DONG TO STUDY TELECOMMUTING
UNDER $300,000 GRANT FROM NSF
OSWEGO -- With modern technology and increasingly flexible employers, more and more people are choosing to telecommute. How their decisions affect transportation and telecommunications systems is the focus of a $300,000 National Science Foundation grant to Dr. June Qiong Dong of the School of Business and two colleagues from other universities.
NSF's Division of Information and Intelligent Systems funded the project, "Decentralized Decision-Making in Complex Network Systems," for a three-year study.
Dong is a co-principal investigator, along with Anna Nagurney of the University of Massachusetts at Amherst and Patricia L. Mokhtarian of the University of California at Davis.
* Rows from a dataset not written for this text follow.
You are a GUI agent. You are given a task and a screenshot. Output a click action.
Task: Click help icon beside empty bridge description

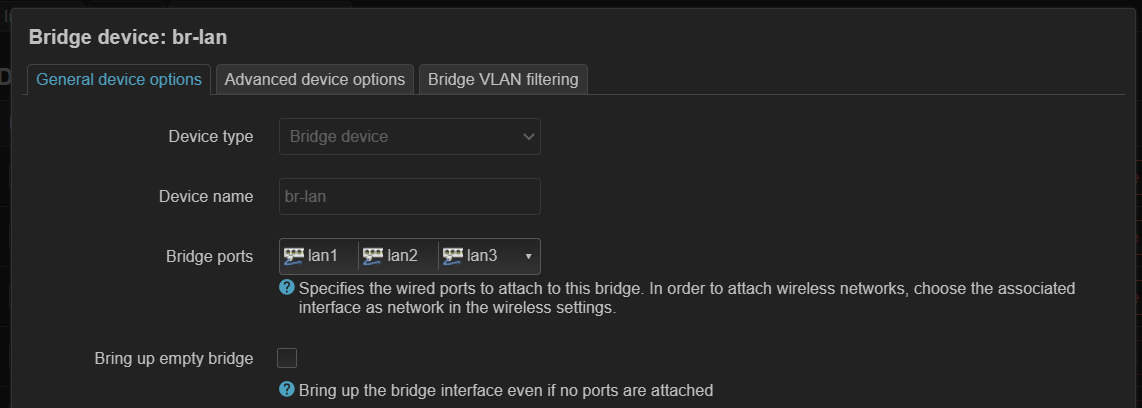coord(287,389)
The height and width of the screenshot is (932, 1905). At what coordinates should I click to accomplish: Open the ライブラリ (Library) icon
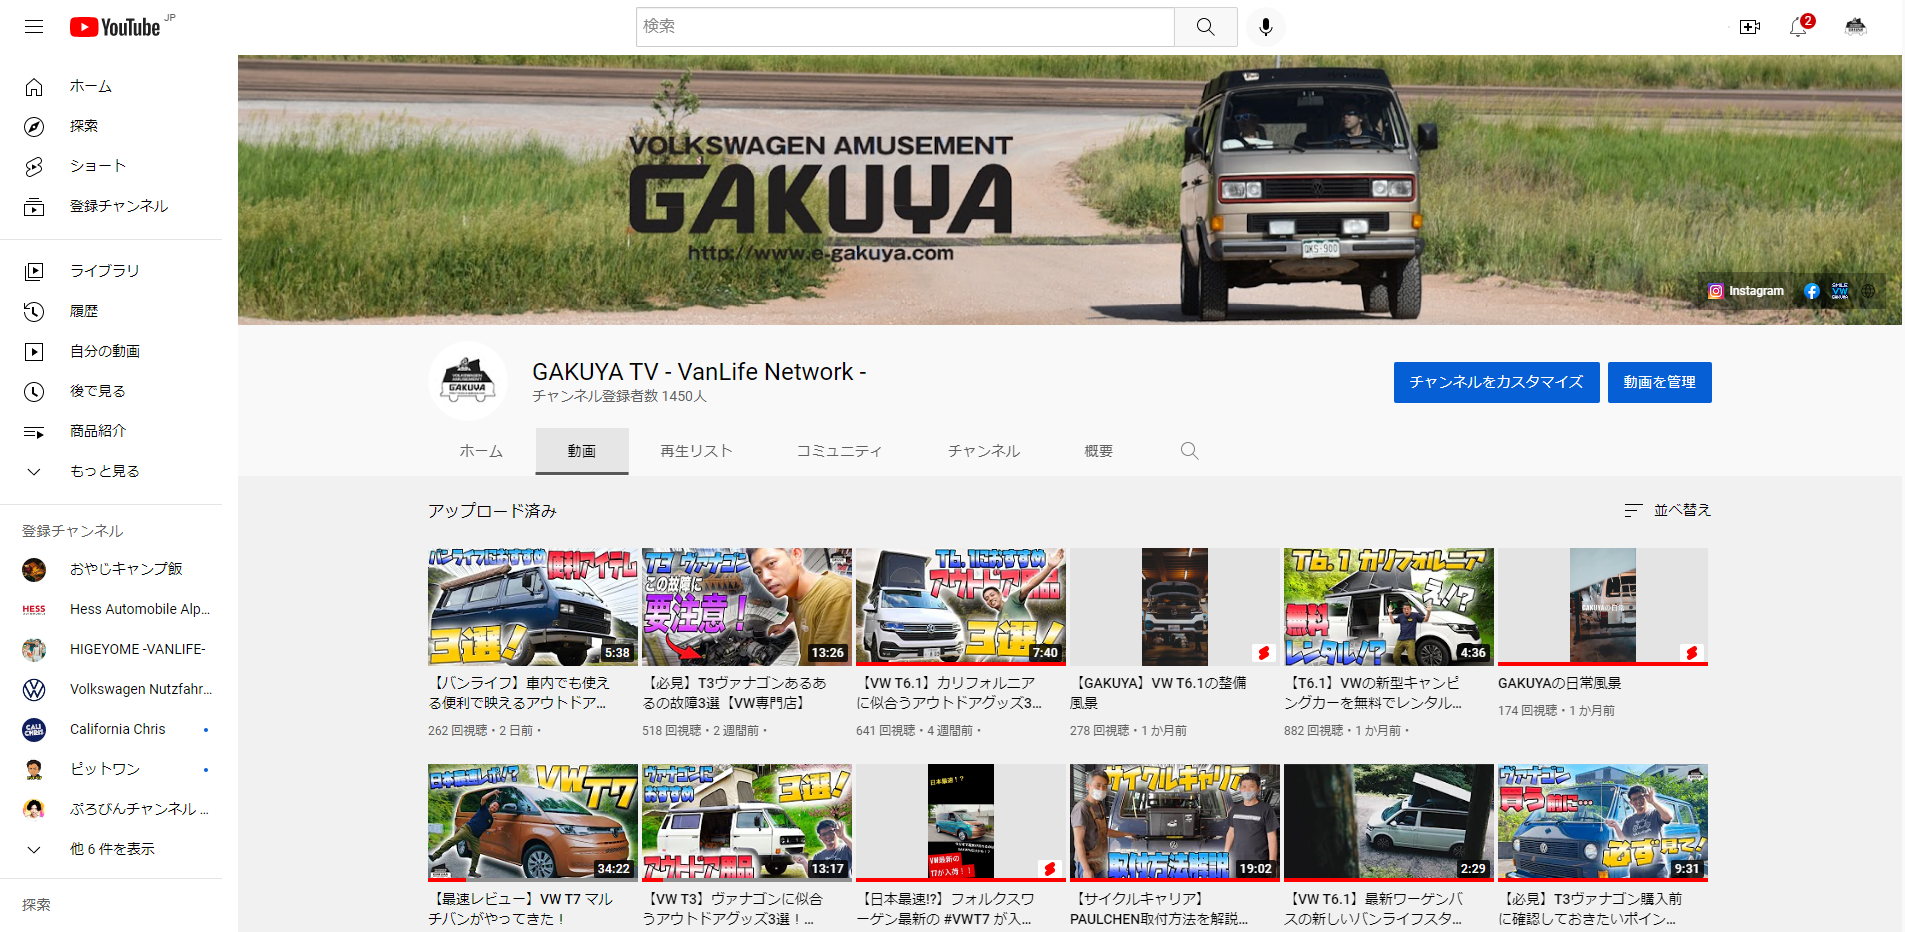tap(35, 270)
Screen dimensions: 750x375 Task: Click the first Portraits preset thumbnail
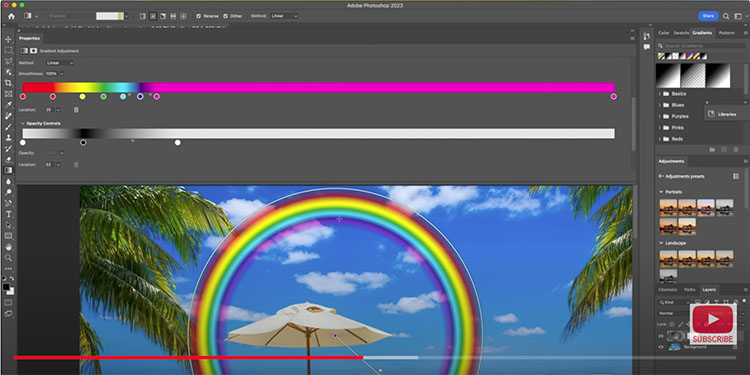pyautogui.click(x=668, y=207)
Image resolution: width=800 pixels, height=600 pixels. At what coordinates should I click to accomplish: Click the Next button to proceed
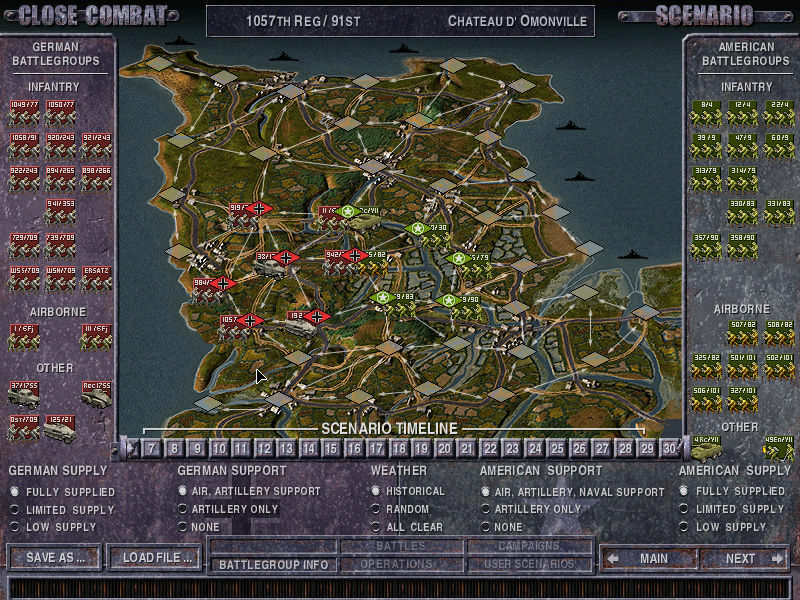coord(743,559)
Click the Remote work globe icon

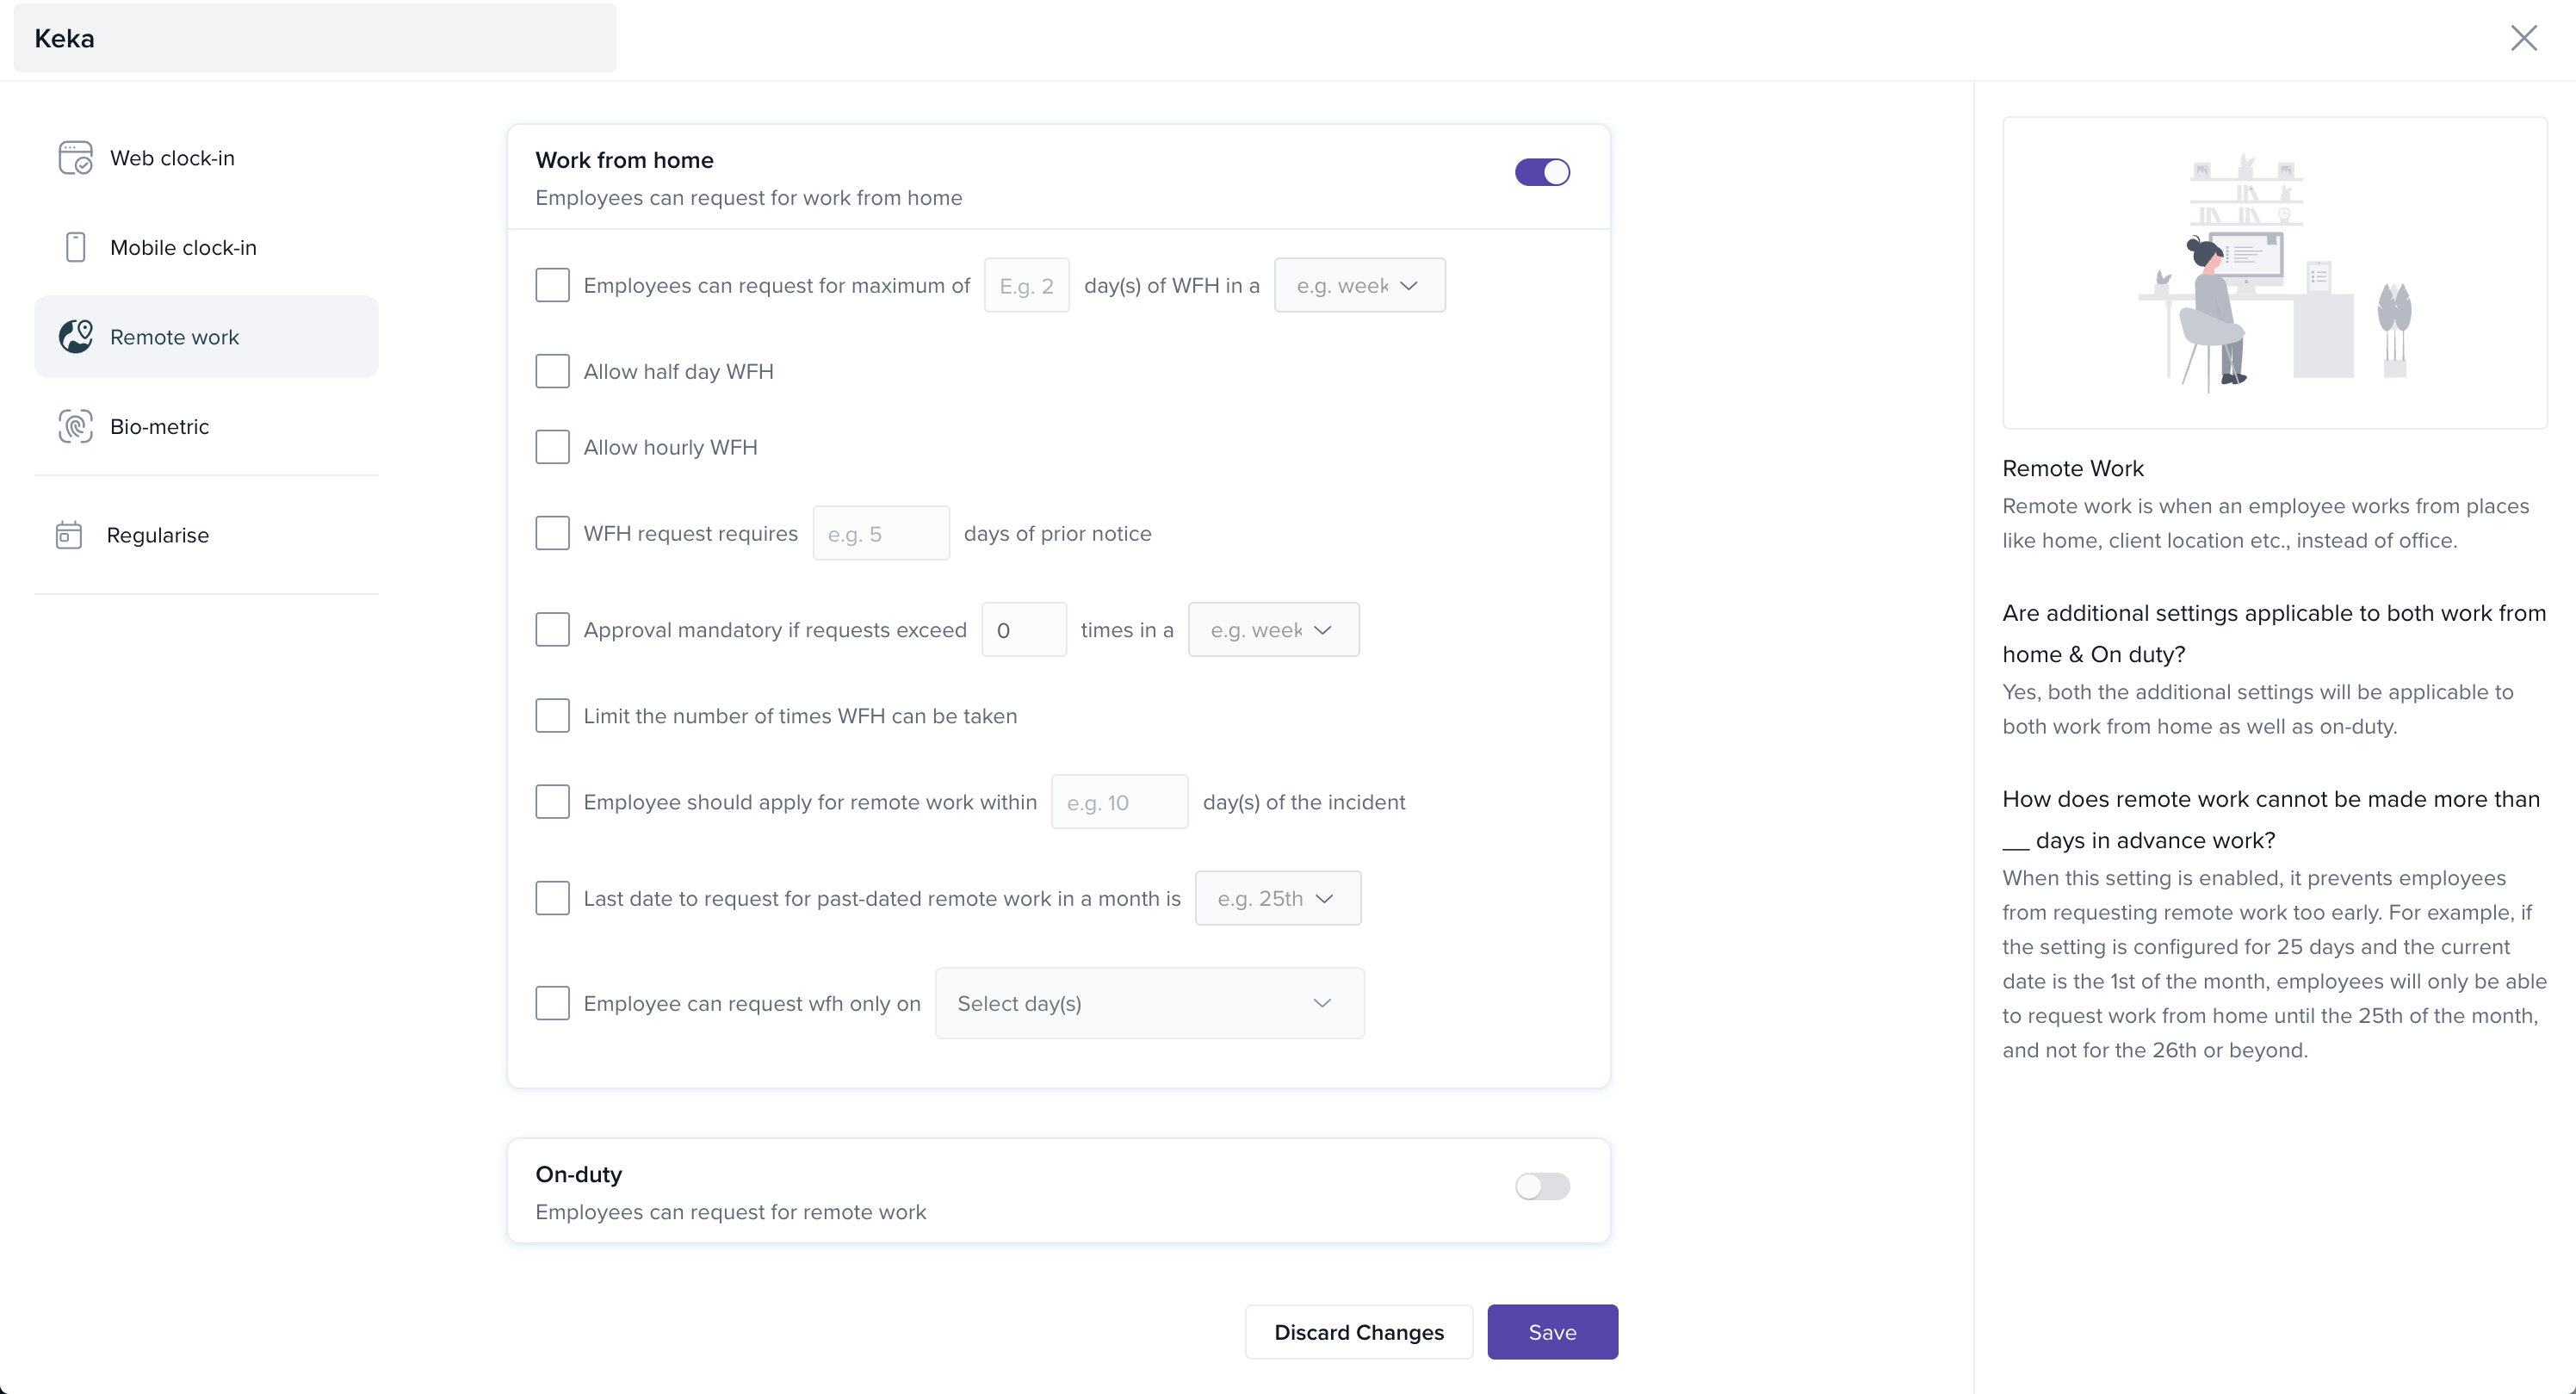(x=75, y=337)
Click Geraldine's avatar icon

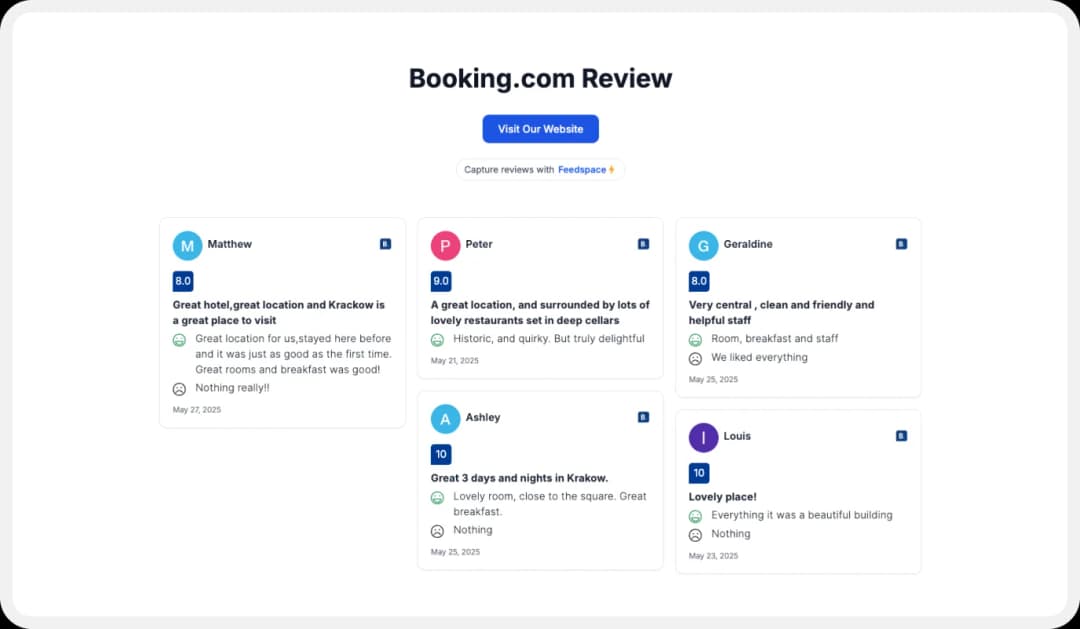(703, 245)
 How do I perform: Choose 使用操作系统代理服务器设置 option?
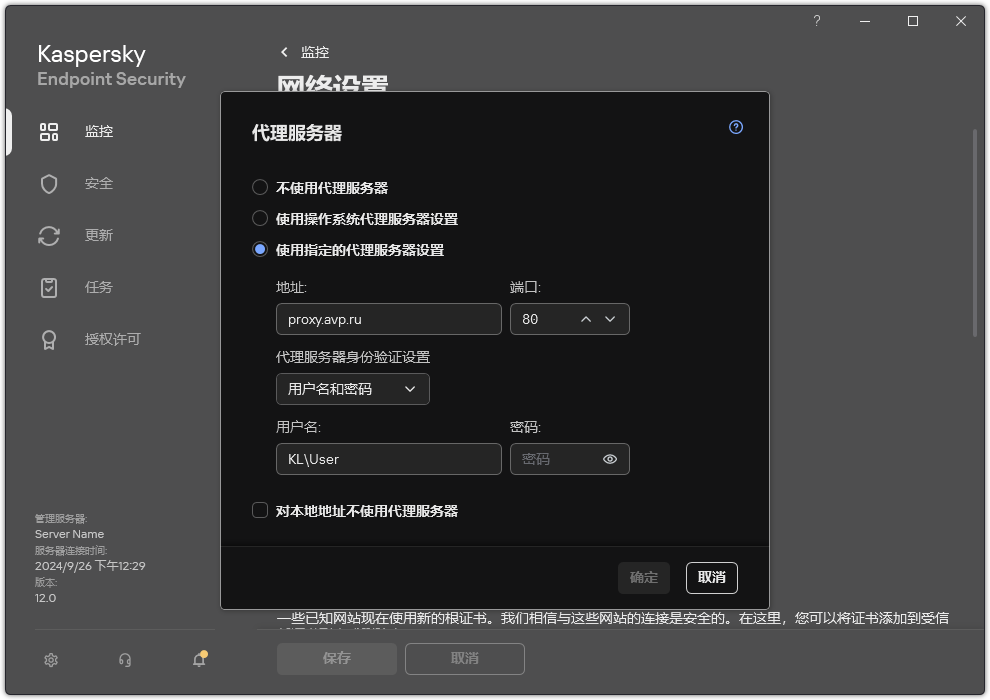click(x=260, y=218)
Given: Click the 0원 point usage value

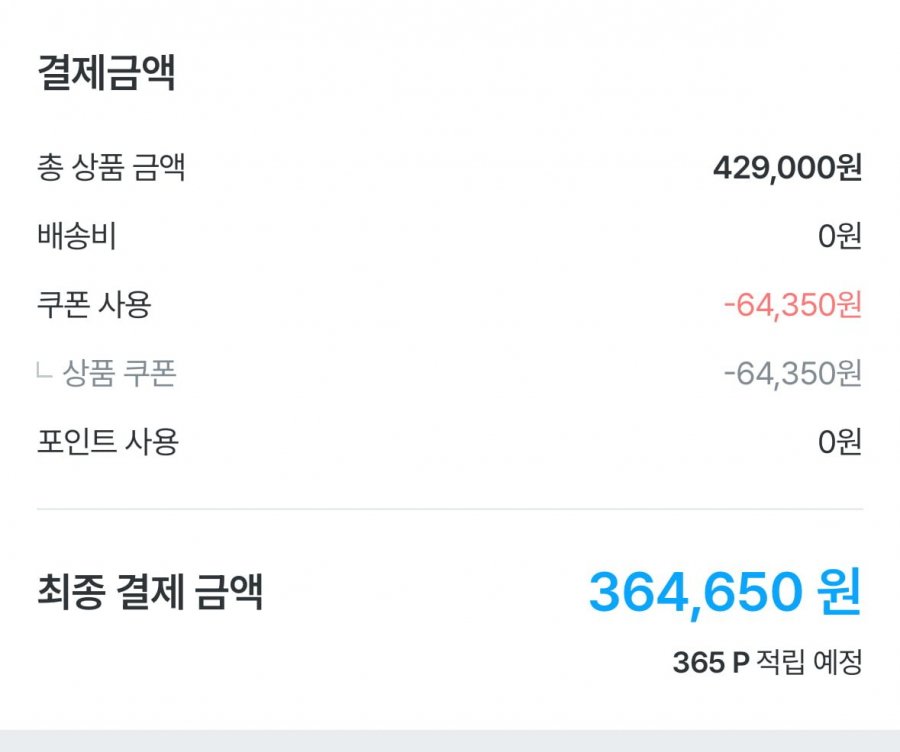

"This project studies complex network systems, consisting of the foundational systems of transportation and communication networks whose interplay is becoming increasingly important in the case of telecommuting, intelligent transportation systems, electronic commerce and knowledge networks," the researchers wrote in their abstract.
Dong says they will study how the systems mesh and how people behave when they try to make a decision about telecommuting. Previously, they studied only transportation systems. This is the first time the scholars will combine the systems.
The issue of telecommuting is a huge one. The U.S. Department of Transportation estimates the number of people telecommuting to work in 1997 was around 7.5 million. According to a recent survey conducted by the International Telework Association and Council, 19.6 million United States-based employees telecommuted in 1999, and 62 percent of companies are encouraging telecommuting.
The decision to telecommute is decentralized, with each person making his or her own choice. Dong explains that people have many criteria for their choices, which may include cost of traveling, time, weather and their need to stay home to care for family members.
Telecommuters must also take into account the costs such a choice will mean for them. "There is the 'opportunity cost,'" Dong says. "They don't see their co-workers, can't socialize and so may lose opportunities."
Workers' decisions to telecommute may affect transportation systems, including highway traffic, which in turn can have an impact on pollution, tolls, need for road repairs and so on.
The researchers will create a model and use California data, which Mokhtarian has collected, to see if the model is valid.
First the researchers will study the behavior of decision makers, and then estimate the effects on the transportation and telecommunications networks using mathematical models they will create.
The results of the research will have a wide range of uses, Dong says. The data may be used in policymaking, for example, to determine road tolls or pollution control laws. Also, it can be used to help companies provide packages of benefits to help workers decide between telecommuting or traditional jobs.
"The impact of this study could be very broad," Dong says.